Could you change "magnifying glass" to "magnifier" in the listing, starting with the line that contains "Given: Click 'Join as an employee' card title" and going on through the line that contains "I will coord(411,166).", and give only those lines back with nothing else altered?

### Extracted data entries
------------------------------------------------------------

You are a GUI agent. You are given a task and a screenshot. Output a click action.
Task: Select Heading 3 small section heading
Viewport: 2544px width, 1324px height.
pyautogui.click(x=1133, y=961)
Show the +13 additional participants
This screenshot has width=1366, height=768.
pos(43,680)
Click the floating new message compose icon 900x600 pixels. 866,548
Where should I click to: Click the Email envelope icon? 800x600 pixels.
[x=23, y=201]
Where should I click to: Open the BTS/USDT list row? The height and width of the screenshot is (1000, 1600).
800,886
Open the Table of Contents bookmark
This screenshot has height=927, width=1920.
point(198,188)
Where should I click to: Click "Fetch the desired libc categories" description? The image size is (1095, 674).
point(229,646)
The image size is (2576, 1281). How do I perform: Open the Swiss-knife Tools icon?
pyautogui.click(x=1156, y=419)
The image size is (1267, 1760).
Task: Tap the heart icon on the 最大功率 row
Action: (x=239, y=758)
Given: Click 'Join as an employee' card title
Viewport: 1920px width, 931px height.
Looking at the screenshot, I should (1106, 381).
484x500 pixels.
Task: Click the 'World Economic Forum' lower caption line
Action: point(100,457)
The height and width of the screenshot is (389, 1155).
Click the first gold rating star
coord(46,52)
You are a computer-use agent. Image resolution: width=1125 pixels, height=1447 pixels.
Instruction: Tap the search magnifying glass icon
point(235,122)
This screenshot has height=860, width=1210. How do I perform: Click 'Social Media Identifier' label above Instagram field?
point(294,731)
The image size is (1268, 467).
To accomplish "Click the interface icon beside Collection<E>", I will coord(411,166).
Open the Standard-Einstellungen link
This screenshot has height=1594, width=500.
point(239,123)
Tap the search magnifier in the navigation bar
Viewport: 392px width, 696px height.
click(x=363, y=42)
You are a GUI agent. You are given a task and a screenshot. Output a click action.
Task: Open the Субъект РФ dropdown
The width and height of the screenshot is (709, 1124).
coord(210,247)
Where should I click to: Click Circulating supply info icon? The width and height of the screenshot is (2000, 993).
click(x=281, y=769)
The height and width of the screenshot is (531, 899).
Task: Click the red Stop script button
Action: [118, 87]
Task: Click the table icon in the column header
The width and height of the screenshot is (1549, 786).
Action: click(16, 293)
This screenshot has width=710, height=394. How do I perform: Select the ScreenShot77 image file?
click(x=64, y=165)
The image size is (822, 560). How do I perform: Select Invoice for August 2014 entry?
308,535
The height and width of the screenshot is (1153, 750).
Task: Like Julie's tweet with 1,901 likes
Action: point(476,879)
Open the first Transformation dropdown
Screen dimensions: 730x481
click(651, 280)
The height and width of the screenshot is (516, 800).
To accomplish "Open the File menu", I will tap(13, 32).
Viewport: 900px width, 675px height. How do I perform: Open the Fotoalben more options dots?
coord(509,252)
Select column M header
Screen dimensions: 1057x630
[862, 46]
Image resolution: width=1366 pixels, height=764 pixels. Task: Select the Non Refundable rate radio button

------------------------------------------------------------

### ANSWER
Given: Click 'Join as an employee' card title
Viewport: 1920px width, 931px height.
Looking at the screenshot, I should (1106, 381).
484x500 pixels.
Task: Click the 'World Economic Forum' lower caption line
Action: point(100,457)
The height and width of the screenshot is (389, 1155).
Click the first gold rating star
coord(46,52)
You are a computer-use agent. Image resolution: width=1125 pixels, height=1447 pixels.
Instruction: Tap the search magnifier icon
point(235,122)
This screenshot has height=860, width=1210. How do I perform: Click 'Social Media Identifier' label above Instagram field?
point(294,731)
The image size is (1268, 467).
To accomplish "Click the interface icon beside Collection<E>", I will coord(411,166).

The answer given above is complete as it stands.